-- Begin Entries --

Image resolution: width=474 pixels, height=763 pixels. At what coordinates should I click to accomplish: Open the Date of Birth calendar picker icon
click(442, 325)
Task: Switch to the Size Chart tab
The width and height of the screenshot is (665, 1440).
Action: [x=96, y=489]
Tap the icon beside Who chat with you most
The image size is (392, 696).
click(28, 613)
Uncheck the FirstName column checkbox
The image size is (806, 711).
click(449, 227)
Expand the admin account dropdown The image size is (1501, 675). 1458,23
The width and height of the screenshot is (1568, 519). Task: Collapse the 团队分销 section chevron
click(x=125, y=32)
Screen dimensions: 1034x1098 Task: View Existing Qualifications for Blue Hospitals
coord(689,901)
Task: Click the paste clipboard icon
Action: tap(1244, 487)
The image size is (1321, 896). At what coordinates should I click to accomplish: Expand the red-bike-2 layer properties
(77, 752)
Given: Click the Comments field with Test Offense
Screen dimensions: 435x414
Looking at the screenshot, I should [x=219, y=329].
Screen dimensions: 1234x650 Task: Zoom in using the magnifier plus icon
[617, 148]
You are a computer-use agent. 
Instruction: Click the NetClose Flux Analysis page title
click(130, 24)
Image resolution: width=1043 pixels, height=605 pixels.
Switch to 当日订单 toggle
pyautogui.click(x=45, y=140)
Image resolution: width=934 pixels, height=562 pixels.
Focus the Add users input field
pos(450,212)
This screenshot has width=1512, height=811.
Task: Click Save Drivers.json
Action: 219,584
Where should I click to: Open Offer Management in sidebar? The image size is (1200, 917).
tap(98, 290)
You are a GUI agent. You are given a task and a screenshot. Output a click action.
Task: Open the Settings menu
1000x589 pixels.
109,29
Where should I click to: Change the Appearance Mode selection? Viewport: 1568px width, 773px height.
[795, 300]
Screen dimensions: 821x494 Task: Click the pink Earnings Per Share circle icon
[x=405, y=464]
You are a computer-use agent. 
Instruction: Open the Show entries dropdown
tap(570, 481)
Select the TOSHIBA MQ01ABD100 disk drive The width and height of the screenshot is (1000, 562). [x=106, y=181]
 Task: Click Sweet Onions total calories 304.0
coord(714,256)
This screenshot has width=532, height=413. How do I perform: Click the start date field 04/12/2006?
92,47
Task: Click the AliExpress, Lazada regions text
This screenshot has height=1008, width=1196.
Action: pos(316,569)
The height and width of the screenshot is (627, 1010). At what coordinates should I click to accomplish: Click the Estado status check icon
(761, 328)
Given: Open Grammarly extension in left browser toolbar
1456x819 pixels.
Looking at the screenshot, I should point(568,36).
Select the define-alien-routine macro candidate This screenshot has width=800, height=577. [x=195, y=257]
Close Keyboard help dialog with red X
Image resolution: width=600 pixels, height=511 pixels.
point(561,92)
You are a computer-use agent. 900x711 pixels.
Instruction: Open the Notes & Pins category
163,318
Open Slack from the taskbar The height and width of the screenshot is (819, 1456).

-- End Entries --

Instruction: Copy the lines from the one containing "Expand the admin" through the one containing "click(x=125, y=32)", swapping "dropdown" for "menu" and leaving all else untouched.

Result of this task:
Expand the admin account menu The image size is (1501, 675). 1458,23
The width and height of the screenshot is (1568, 519). Task: Collapse the 团队分销 section chevron
click(x=125, y=32)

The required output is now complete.